[Problem] Each line from the start of the entries through the line that contains "Set Photon Stopper to Close" should be output exactly, please.

[Records contained in a dataset]
_ _ _ _ _ _ _

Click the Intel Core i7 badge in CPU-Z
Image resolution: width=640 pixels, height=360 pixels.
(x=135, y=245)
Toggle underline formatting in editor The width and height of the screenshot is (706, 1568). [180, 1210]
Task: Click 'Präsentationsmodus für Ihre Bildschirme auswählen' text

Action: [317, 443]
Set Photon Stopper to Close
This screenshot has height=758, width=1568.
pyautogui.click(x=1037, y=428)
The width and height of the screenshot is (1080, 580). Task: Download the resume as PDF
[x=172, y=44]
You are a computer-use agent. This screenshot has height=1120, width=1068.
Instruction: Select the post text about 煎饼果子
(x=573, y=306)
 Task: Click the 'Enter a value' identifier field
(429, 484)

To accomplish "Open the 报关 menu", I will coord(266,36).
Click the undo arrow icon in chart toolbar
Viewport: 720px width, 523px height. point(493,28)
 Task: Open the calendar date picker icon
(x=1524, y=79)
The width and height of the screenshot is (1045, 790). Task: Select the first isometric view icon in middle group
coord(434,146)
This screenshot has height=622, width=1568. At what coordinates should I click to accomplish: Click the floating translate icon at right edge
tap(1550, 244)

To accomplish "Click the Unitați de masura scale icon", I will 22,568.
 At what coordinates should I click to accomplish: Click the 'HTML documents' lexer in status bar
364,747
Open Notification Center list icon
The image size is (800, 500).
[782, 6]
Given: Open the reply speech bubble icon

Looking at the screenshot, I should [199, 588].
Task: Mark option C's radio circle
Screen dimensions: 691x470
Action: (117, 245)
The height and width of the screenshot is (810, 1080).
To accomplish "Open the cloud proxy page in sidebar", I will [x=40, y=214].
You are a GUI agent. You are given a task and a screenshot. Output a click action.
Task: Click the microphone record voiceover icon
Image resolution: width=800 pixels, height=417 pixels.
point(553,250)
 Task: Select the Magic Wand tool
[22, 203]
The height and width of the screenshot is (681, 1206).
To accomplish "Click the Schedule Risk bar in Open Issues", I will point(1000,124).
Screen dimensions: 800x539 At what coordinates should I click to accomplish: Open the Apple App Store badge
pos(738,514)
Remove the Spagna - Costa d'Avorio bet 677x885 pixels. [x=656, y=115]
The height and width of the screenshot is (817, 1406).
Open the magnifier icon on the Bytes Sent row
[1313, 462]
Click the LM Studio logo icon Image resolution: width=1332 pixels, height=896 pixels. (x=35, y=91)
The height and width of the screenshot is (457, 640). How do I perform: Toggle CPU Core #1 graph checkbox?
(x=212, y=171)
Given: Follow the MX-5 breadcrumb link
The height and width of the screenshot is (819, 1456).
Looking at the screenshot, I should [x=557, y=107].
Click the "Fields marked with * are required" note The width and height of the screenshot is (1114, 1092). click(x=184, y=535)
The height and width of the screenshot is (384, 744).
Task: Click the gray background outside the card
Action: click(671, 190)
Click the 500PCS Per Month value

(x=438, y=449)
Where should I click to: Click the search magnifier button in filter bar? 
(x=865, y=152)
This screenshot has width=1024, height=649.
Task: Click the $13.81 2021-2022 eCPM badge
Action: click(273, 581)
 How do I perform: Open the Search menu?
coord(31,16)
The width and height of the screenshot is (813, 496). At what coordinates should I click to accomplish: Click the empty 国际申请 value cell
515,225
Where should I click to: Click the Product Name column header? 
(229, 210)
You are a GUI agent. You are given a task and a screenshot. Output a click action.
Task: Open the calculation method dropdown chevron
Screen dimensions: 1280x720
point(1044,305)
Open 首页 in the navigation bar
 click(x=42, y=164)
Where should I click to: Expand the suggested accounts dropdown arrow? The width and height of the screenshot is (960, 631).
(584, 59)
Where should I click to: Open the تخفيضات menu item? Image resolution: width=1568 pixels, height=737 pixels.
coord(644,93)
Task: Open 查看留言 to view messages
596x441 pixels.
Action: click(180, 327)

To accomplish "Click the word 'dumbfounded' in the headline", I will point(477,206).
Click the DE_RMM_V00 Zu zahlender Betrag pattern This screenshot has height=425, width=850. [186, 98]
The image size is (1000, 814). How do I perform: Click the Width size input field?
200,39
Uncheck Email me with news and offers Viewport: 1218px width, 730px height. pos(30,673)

_ _ _ _ _ _ _

[Exercise result]
Click the Intel Core i7 badge in CPU-Z
Image resolution: width=640 pixels, height=360 pixels.
(x=135, y=245)
Toggle underline formatting in editor The width and height of the screenshot is (706, 1568). [180, 1210]
Task: Click 'Präsentationsmodus für Ihre Bildschirme auswählen' text

Action: [317, 443]
Set Photon Stopper to Close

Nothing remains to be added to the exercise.